- **Objective**
Rewrite the lines below as a JSON list of strings, one string per line and no entries for blank lines. Omit the pictures from your answer.

- **Supplied material**
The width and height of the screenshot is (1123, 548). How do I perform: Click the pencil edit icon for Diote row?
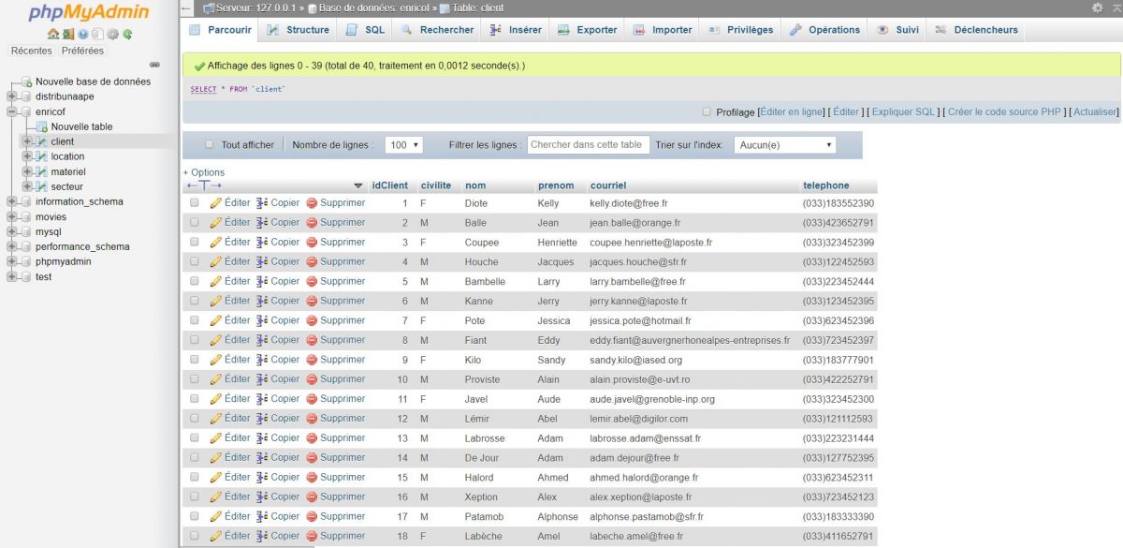coord(216,203)
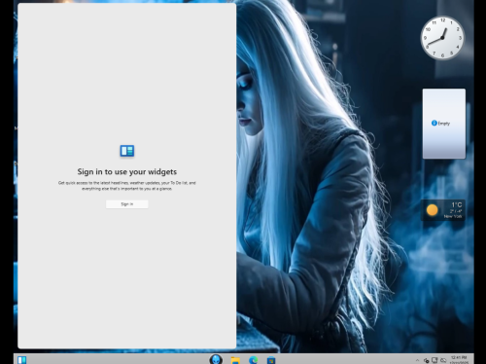
Task: Open File Explorer from the taskbar
Action: click(235, 360)
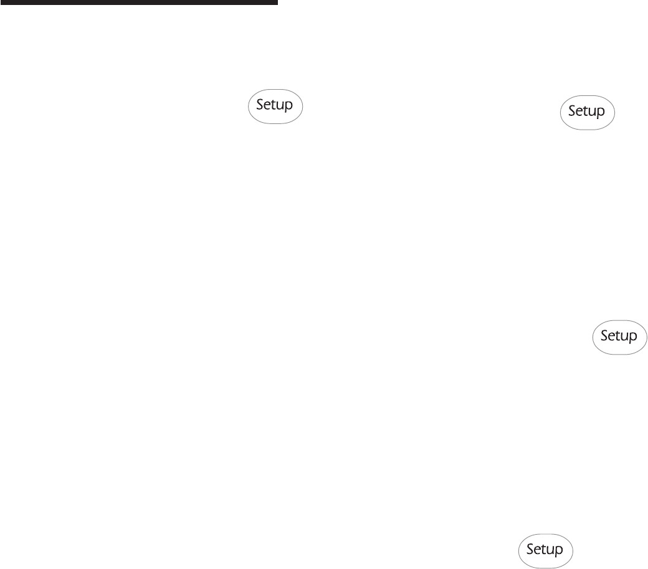Click the lowest Setup button on the page
The width and height of the screenshot is (648, 569).
[546, 551]
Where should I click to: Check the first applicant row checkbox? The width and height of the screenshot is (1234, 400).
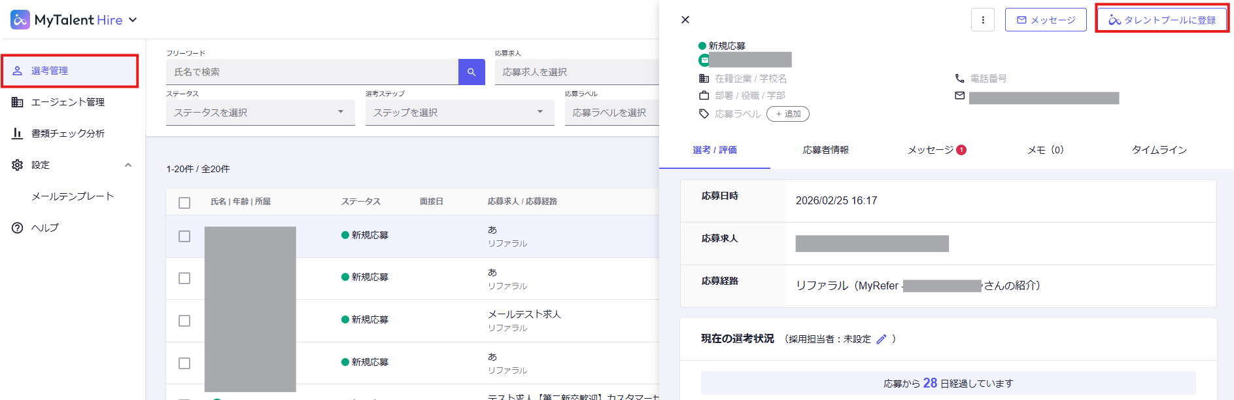(x=184, y=236)
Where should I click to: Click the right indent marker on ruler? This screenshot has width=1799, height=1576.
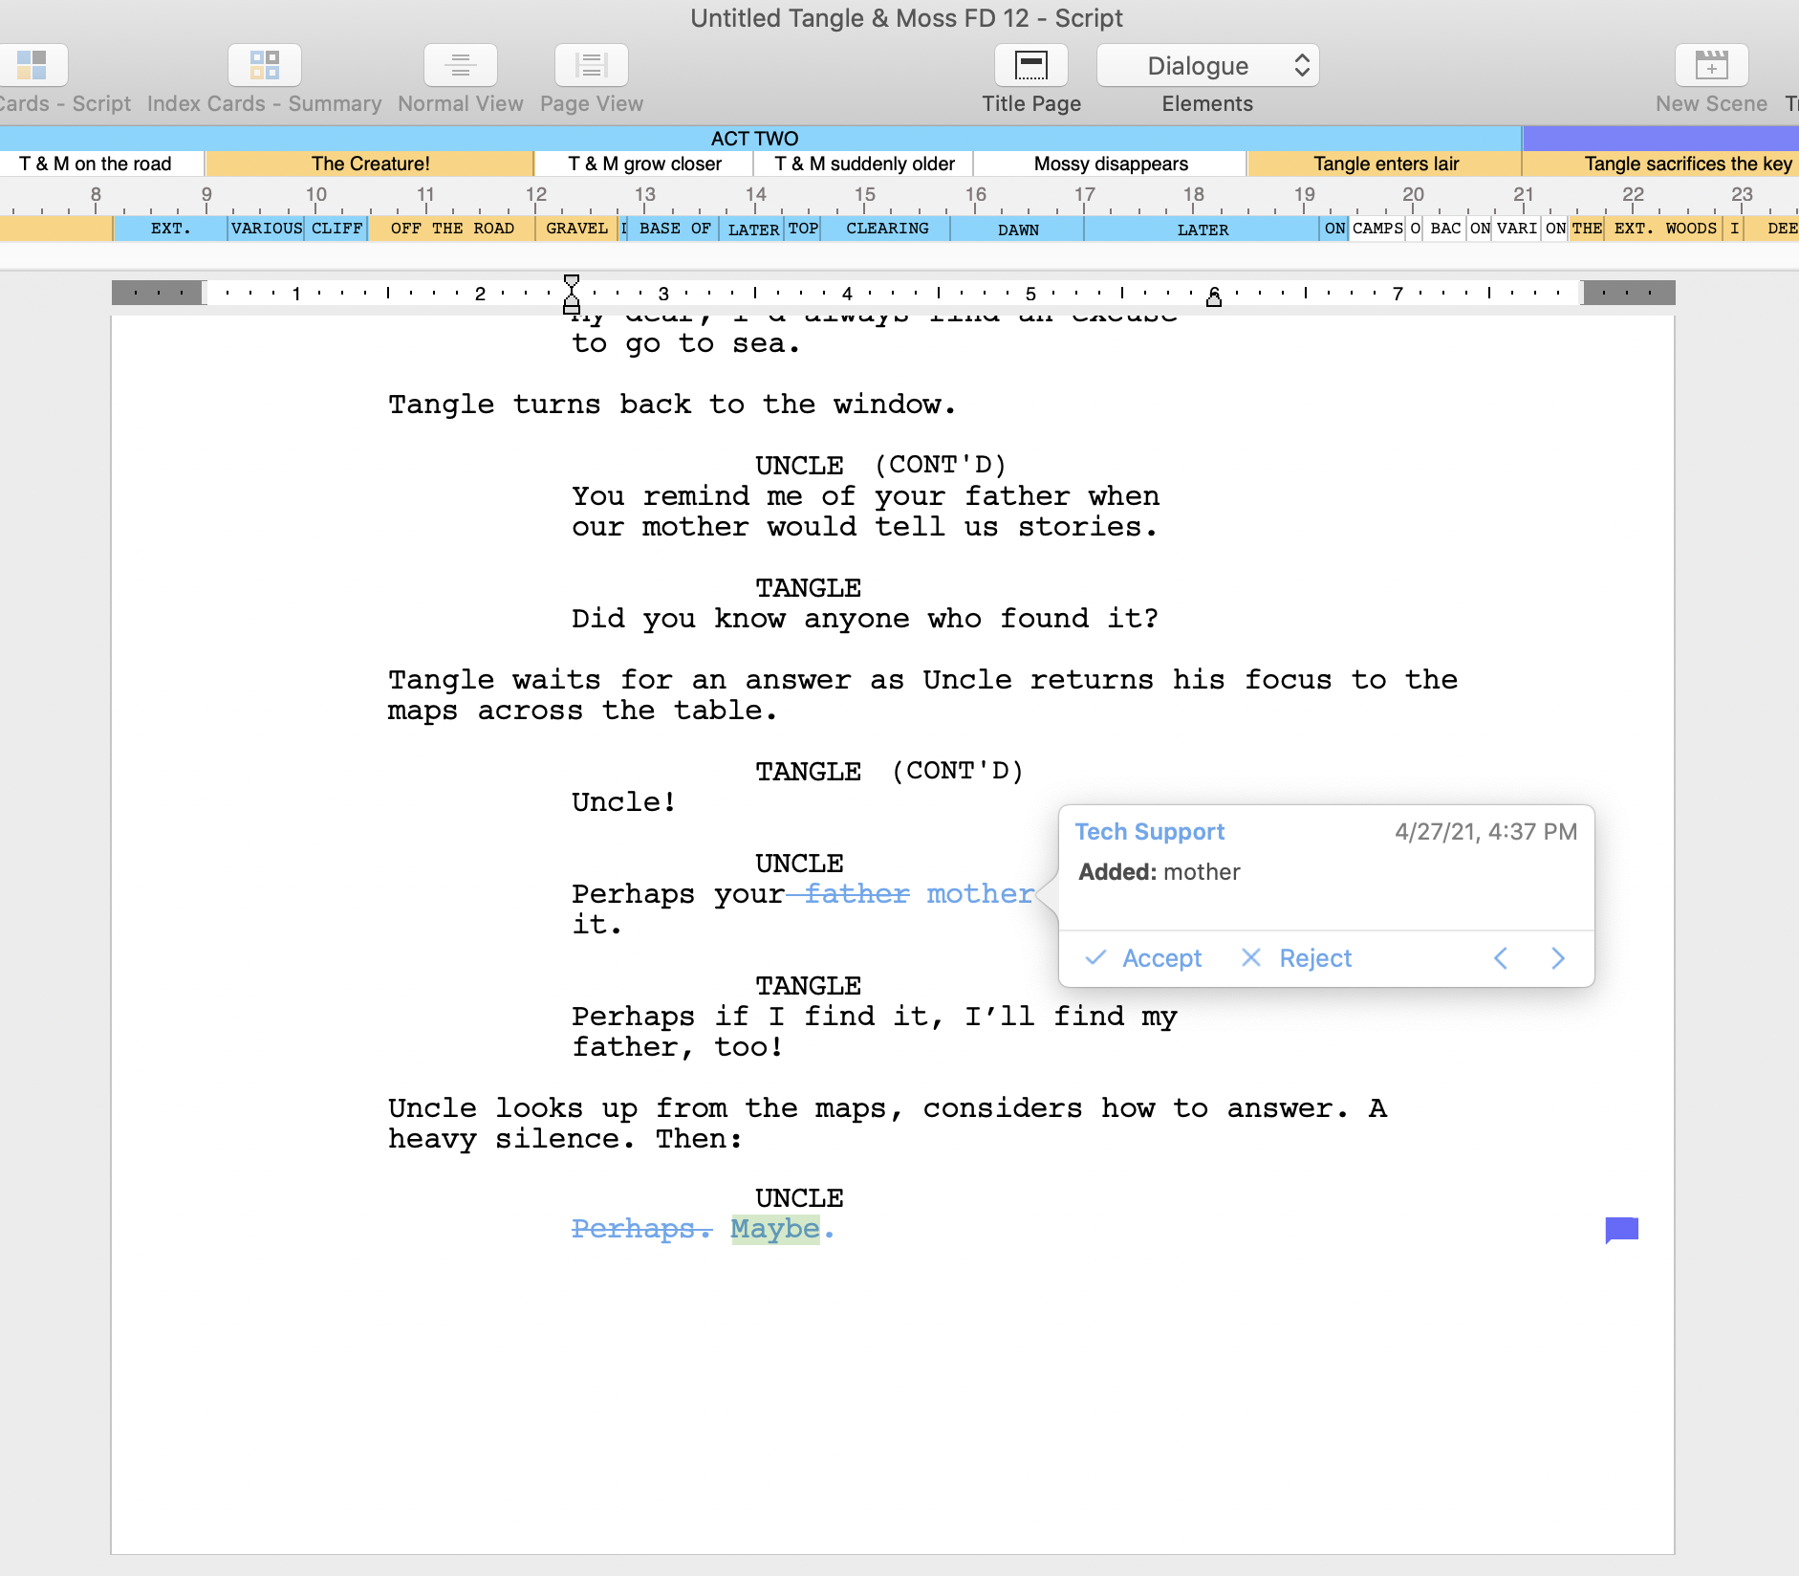coord(1214,297)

- **Result for this exercise**
[
  "The width and height of the screenshot is (1123, 548). How do I perform: Click the pencil edit icon for Diote row?",
  "coord(216,203)",
  "Task: Open File Explorer from the taskbar",
  "Action: click(235, 360)",
  "Click the lowest Setup button on the page",
  "The width and height of the screenshot is (648, 569).",
  "[546, 551]",
  "Where should I click to: Check the first applicant row checkbox? The width and height of the screenshot is (1234, 400).",
  "(x=184, y=236)",
  "Where should I click to: Click the right indent marker on ruler? This screenshot has width=1799, height=1576.",
  "coord(1214,297)"
]